AIM OF THE EXERCISE:
An exact copy of every record is the required answer.

DATA:
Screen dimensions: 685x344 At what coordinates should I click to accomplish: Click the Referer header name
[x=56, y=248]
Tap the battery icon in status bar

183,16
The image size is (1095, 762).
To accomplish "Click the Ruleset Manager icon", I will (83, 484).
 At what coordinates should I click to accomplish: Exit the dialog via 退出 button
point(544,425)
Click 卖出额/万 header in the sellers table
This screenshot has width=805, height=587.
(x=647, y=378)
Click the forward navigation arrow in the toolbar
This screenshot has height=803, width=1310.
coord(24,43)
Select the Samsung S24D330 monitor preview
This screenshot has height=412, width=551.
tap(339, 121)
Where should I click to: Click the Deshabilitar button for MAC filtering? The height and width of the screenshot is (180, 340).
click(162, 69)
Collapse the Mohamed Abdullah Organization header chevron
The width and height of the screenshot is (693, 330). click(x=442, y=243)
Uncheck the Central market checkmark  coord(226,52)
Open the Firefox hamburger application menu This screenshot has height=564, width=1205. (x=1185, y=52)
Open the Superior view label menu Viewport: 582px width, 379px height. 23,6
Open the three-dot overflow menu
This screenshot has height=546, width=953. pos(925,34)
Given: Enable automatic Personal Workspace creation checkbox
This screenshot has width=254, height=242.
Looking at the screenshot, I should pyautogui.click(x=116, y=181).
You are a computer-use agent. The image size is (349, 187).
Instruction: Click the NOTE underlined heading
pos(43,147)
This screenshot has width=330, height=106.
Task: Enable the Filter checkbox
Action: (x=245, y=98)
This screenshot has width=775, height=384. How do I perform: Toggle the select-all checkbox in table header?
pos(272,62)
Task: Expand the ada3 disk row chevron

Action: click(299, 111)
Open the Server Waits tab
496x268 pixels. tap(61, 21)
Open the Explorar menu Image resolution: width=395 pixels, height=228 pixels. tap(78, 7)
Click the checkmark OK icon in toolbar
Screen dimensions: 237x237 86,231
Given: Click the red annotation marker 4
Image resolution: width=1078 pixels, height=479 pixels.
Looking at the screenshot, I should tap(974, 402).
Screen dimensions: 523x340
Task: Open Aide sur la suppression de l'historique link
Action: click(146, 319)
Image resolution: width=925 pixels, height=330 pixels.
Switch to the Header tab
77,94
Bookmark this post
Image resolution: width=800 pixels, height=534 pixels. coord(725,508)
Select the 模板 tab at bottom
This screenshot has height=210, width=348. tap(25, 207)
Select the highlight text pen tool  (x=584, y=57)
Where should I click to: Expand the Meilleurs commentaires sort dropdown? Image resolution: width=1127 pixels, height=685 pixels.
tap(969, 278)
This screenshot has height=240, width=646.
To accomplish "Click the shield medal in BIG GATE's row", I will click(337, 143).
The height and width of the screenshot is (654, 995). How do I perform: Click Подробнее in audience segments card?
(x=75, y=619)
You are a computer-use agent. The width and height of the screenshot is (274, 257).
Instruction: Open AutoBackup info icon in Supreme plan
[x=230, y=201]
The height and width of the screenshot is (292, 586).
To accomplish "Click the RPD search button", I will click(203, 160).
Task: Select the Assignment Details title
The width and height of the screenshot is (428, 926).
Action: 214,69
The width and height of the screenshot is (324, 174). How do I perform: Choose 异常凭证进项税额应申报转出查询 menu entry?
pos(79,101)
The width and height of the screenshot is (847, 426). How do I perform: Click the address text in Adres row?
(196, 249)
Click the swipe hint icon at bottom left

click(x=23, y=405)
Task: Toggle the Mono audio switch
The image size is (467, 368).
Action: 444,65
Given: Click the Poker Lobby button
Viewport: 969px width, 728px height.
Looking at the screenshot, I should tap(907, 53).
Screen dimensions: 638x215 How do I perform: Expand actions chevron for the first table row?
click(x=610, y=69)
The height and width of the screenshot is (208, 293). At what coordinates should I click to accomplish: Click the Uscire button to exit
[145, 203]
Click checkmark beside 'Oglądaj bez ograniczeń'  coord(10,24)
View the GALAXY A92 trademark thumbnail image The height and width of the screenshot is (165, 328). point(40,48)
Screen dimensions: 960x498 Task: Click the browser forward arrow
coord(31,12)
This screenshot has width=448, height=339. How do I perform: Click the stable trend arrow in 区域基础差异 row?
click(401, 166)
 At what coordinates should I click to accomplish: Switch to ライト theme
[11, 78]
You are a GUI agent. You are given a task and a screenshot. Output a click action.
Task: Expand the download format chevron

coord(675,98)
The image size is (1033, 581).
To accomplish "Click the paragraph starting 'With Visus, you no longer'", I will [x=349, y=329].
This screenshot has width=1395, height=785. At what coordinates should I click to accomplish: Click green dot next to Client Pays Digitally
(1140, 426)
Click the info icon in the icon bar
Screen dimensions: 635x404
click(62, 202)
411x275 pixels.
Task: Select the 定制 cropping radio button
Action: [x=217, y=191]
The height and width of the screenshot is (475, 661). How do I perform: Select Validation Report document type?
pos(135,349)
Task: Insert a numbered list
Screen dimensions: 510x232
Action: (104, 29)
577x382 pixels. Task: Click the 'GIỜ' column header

FINISHED TASK:
Screen dimensions: 685x344 At what coordinates should I click to accomplish: Click the Referer header name
[x=56, y=248]
Tap the battery icon in status bar

183,16
The image size is (1095, 762).
To accomplish "Click the Ruleset Manager icon", I will (83, 484).
 At what coordinates should I click to accomplish: Exit the dialog via 退出 button
point(544,425)
Click 卖出额/万 header in the sellers table
This screenshot has width=805, height=587.
(x=647, y=378)
Click the forward navigation arrow in the toolbar
This screenshot has height=803, width=1310.
coord(24,43)
Select the Samsung S24D330 monitor preview
This screenshot has height=412, width=551.
tap(339, 121)
Where should I click to: Click the Deshabilitar button for MAC filtering? The height and width of the screenshot is (180, 340).
click(162, 69)
Collapse the Mohamed Abdullah Organization header chevron
The width and height of the screenshot is (693, 330). click(x=442, y=243)
Uncheck the Central market checkmark  coord(226,52)
Open the Firefox hamburger application menu This screenshot has height=564, width=1205. (x=1185, y=52)
Open the Superior view label menu Viewport: 582px width, 379px height. 23,6
Open the three-dot overflow menu
This screenshot has height=546, width=953. pos(925,34)
Given: Enable automatic Personal Workspace creation checkbox
This screenshot has width=254, height=242.
Looking at the screenshot, I should pyautogui.click(x=116, y=181).
You are a computer-use agent. The image size is (349, 187).
Instruction: Click the NOTE underlined heading
pos(43,147)
This screenshot has width=330, height=106.
Task: Enable the Filter checkbox
Action: (x=245, y=98)
This screenshot has width=775, height=384. How do I perform: Toggle the select-all checkbox in table header?
pos(272,62)
Task: Expand the ada3 disk row chevron

Action: click(299, 111)
Open the Server Waits tab
496x268 pixels. tap(61, 21)
Open the Explorar menu Image resolution: width=395 pixels, height=228 pixels. tap(78, 7)
Click the checkmark OK icon in toolbar
Screen dimensions: 237x237 86,231
Given: Click the red annotation marker 4
Image resolution: width=1078 pixels, height=479 pixels.
Looking at the screenshot, I should tap(974, 402).
Screen dimensions: 523x340
Task: Open Aide sur la suppression de l'historique link
Action: click(146, 319)
Image resolution: width=925 pixels, height=330 pixels.
Switch to the Header tab
77,94
Bookmark this post
Image resolution: width=800 pixels, height=534 pixels. coord(725,508)
Select the 模板 tab at bottom
This screenshot has height=210, width=348. tap(25, 207)
Select the highlight text pen tool  (x=584, y=57)
Where should I click to: Expand the Meilleurs commentaires sort dropdown? Image resolution: width=1127 pixels, height=685 pixels.
tap(969, 278)
This screenshot has height=240, width=646.
To accomplish "Click the shield medal in BIG GATE's row", I will click(337, 143).
The height and width of the screenshot is (654, 995). How do I perform: Click Подробнее in audience segments card?
(x=75, y=619)
You are a computer-use agent. The width and height of the screenshot is (274, 257).
Instruction: Open AutoBackup info icon in Supreme plan
[x=230, y=201]
The height and width of the screenshot is (292, 586).
To accomplish "Click the RPD search button", I will click(203, 160).
Task: Select the Assignment Details title
The width and height of the screenshot is (428, 926).
Action: 214,69
The width and height of the screenshot is (324, 174). How do I perform: Choose 异常凭证进项税额应申报转出查询 menu entry?
pos(79,101)
The width and height of the screenshot is (847, 426). How do I perform: Click the address text in Adres row?
(196, 249)
Click the swipe hint icon at bottom left

click(x=23, y=405)
Task: Toggle the Mono audio switch
The image size is (467, 368).
Action: 444,65
Given: Click the Poker Lobby button
Viewport: 969px width, 728px height.
Looking at the screenshot, I should tap(907, 53).
Screen dimensions: 638x215 How do I perform: Expand actions chevron for the first table row?
click(x=610, y=69)
The height and width of the screenshot is (208, 293). At what coordinates should I click to accomplish: Click the Uscire button to exit
[145, 203]
Click checkmark beside 'Oglądaj bez ograniczeń'  coord(10,24)
View the GALAXY A92 trademark thumbnail image The height and width of the screenshot is (165, 328). point(40,48)
Screen dimensions: 960x498 Task: Click the browser forward arrow
coord(31,12)
This screenshot has width=448, height=339. How do I perform: Click the stable trend arrow in 区域基础差异 row?
click(401, 166)
 At what coordinates should I click to accomplish: Switch to ライト theme
[11, 78]
You are a GUI agent. You are given a task and a screenshot. Output a click action.
Task: Expand the download format chevron

coord(675,98)
The image size is (1033, 581).
To accomplish "Click the paragraph starting 'With Visus, you no longer'", I will [x=349, y=329].
This screenshot has width=1395, height=785. At what coordinates should I click to accomplish: Click green dot next to Client Pays Digitally
(1140, 426)
Click the info icon in the icon bar
Screen dimensions: 635x404
click(62, 202)
411x275 pixels.
Task: Select the 定制 cropping radio button
Action: [x=217, y=191]
The height and width of the screenshot is (475, 661). How do I perform: Select Validation Report document type?
pos(135,349)
Task: Insert a numbered list
Screen dimensions: 510x232
Action: (104, 29)
577x382 pixels. Task: Click the 'GIỜ' column header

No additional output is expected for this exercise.